Feral Choir leader taps the wilder side of vocal music

Even the Feral Choir’s inventor, Phil Minton, admits that the words feral and choir are strange bedfellows. “It’s sort of a daft idea, isn’t it?” he says with wry amusement, reached at his U.K. home. “It’s a contradiction. A choir is a really unferal thing.”

It’s true that vocal ensembles are inherently social organizations; savagery is one quality that’s usually missing from their makeup. But Minton’s aim is to usher the wild and the uncanny into the realm of vocal music, which he’s been doing as a soloist since the 1970s; more recently, the 66-year-old Londoner has been training others to free their own creative impulses through singing.

Minton himself is one of the world’s great vocal improvisers: not only does he have extraordinary range and flexibility, but he’s also invented an array of extended techniques that have become further popularized through the work of younger artists such as Mike Patton and Christine Duncan. And he’s been generous with his muse: since 1992, he’s been leading voice workshops for musicians, dancers, and actors. But the Feral Choir is aimed at nonperformers, with special emphasis on the marginalized and the dispossessed.

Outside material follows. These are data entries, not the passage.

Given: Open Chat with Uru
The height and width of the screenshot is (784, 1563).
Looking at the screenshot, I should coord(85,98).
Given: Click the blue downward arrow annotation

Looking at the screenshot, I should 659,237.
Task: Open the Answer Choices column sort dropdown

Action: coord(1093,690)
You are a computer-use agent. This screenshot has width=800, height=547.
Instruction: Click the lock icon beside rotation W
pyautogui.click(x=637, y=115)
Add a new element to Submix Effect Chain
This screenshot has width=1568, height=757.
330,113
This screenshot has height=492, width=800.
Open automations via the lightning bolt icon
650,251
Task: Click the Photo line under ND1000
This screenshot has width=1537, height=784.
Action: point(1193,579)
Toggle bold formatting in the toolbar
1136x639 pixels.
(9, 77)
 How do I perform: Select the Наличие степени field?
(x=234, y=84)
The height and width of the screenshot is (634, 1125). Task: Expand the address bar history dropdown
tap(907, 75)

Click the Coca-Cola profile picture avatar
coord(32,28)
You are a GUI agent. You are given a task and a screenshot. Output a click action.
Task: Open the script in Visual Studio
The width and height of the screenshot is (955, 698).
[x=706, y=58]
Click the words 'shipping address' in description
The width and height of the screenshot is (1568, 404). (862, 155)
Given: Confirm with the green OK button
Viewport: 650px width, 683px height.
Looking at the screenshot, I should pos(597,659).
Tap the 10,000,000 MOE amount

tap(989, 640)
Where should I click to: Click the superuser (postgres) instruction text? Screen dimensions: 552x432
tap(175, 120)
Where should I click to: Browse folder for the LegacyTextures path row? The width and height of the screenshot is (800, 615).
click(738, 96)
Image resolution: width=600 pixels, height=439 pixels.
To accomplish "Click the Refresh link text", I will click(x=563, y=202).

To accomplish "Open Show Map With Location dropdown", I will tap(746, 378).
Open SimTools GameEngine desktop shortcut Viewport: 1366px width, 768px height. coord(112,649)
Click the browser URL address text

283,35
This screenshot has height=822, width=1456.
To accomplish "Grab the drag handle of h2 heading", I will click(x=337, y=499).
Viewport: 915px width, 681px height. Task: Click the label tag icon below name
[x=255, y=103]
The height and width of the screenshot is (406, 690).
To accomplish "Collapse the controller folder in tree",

“I’ve been doing these workshops on and off for the past 15 years,” says Minton, who leads one such class and performance at the Carnegie Community Centre on Wednesday (February 7). (For info call Rika Uto at 604-665-3003.) “But four or five years ago I did one in France, as part of the Le Mans Festival, and they wanted me to do it with some local people from a housing estate, what you’d call social housing. And the reaction was fantastic!”

What Minton found was that people are secretly dying to sing, despite the shyness and social pressures that keep them quiet. So he’s developed some techniques to bring first-time singers out of their shells, and he’s been teaching them in prisons and community centres, as well as at schools and music festivals, to universally good effect.

“I start with laughter, because it’s the weirdest thing that we do with our voice, really,” he explains. “That sort of gets people going. I get them to explore what their voices are doing when they laugh, or when they make these other noises that we make.

“But I try to keep within the positive sounds,” he adds. “A lot of people, when they think they’re going to be improvising, they like to cough. But I’m like ”˜No, no, don’t do that.’ I just find that one of the most negative sounds; when people are ill, you want to keep away from them!”

Once the workshop participants are comfortable, Minton leads them toward a performance: he’ll break the group up into smaller units, give them specific sounds to improvise on, then direct them with his own voice. The resulting “choral soundscapes” can be both startling and surprisingly accomplished.

“Some absolutely fantastic music has happened through this,” he says. “That’s the one thing I’m most knocked out by. I did this with 200 kids in Zurich, and if you heard it you wouldn’t know what it was. It sounds like some kind of rich electronic music that’s probably been manipulated in the studio, but it’s just acoustic children’s voices.”

Phil Minton plays the Vancouver Community College’s King Edward Campus Auditorium on Wednesday (February 7) and the Ironworks on Thursday (February 8), as part of the Time Flies Improvised Music Festival.